Are scientists too cautious to help us stop climate change?
Conventional wisdom about climate change may have begun to gel in the aftermath of Sandy, but did global warming really cause the vicious hybrid storm that devastated much of the eastern seaboard last week? The short answer is no. Attributing Sandy or any other single event to long-term climate trends is rather like blaming El Niño for a car accident on the Santa Monica Freeway. But that’s hardly an excuse for policymakers to keep kicking the climate can down the road. Science actually doesn’t tell us much about that kind of causality, so it’s time to stop acting like it does.
At its best, climate science deals in probabilities. This means that under ideal conditions, scientists can estimate how a given climate signal alters the chances of a particular event. For example, we can now begin to estimate how global warming changes the probability of destructive hurricane landfalls. But in the case of hybrid storms like Sandy, which combine hurricane and winter storm characteristics, science hasn’t even progressed to the point of assessing probabilities.
Although this point may seem straightforward, it is routinely spun and misinterpreted. My colleagues and I try to make concise statements such as "Science has not established a link between hybrid events and climate change." But often, such statements are spun by climate skeptics into "Science has established that there is no link between Sandy and climate change." Others see Sandy as a harbinger of what climate change may look like, or emphasize (as I have) that sea level rise and increased atmospheric moisture can only worsen the effects of storms like Sandy.
But there is a more fundamental reason that science has failed to properly inform public debate — its inherent conservatism. For scientists, an asymmetric reward structure means that it is better to be a little late in what proves to be an important discovery than to publish too soon and be proved wrong. As a result, scientists often ignore apparent patterns in their data if there is as little as a 5 percent probability that they could have arisen by chance. But while this philosophy makes sense for science, it can be disastrous when applied to risk assessment.

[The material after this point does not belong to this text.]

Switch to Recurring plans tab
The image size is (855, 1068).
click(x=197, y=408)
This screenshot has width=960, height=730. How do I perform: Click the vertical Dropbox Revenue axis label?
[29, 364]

For example, the Fukushima Dai-ichi nuclear disaster occurred, in part, because the plant was built to withstand tsunamis triggered by offshore earthquakes up to magnitude 8.3 — the largest earthquake that scientists conservatively estimated might be possible. But what was a "conservative" estimate for science was anything but conservative in the arena of risk management. Given the enormous potential downside, it would have made far more sense to build in a margin of error that might have withstood the magnitude 9.0 quake that did occur.
The same can be said of climate change policy. The world has suffered an extraordinary string of weather disasters over the past decade, ranging from crippling droughts and floods, to severe tornado and hail outbreaks, to highly destructive hurricanes. Insurance industry statistics reflect a substantial increase in damages from these events, but in only a few cases can scientists confidently attribute them to climate change. (For example, increased incidence of droughts, floods, and high category hurricanes may be partly pinned on climate change.)
But we know next to nothing about the relationship between climate change and other weather phenomena, such as tornadoes, and we have yet to establish a link to hybrid storms like Sandy. For all but a few of these phenomena, the scientifically correct conclusion is that we can’t rule out the possibility that they were purely manifestations of natural variability. But from a public policy perspective, it would be prudent to assume that climate change might be behind some of these changes, given that it is manifestly changing the environment in which these events develop.
Consider the following thought experiment. Suppose we begin pumping sulfate aerosols into the stratosphere in an attempt to slow the pace of global warming. Suppose further, that over the next two years we suffer unprecedented drought, summer freezes, and a series of crippling blizzards. When confronted, scientists say that they need at least ten more years of data to establish with 95 percent confidence whether or not these phenomena were made substantially more likely by the sulfate aerosols. My guess is that most everyone, including scientists, would want the experiment terminated right away. A small chance that the signal is real justifies taking action, given the magnitude of the consequences.
The real experiment we are performing by increasing greenhouse gas concentrations in our atmosphere differs from the thought experiment in several crucial respects. First, it is accidental rather than intentional, thereby entailing a different moral culpability. Second, turning off the experiment would be costly, especially for many of the most profitable industries on the planet. And finally, we must terminate the experiment very soon to minimize risks that will continue for hundreds of years.
Yet the outcome asymmetry of global warming is real and must be accounted for in any rational assessment of its risks. The most likely outcomes would have serious but manageable consequences for our descendents. Somewhat less probable, but not impossible, are benign outcomes. On the far side of the probability distribution are dire consequences ranging from flooded coastal cities to global armed conflict brought about by natural disasters and chronic food and water shortages. Reasonable people will differ on how far we should go to mitigate these highly asymmetric risks. But the argument that there is no risk or that we should do nothing is both scientifically and morally indefensible.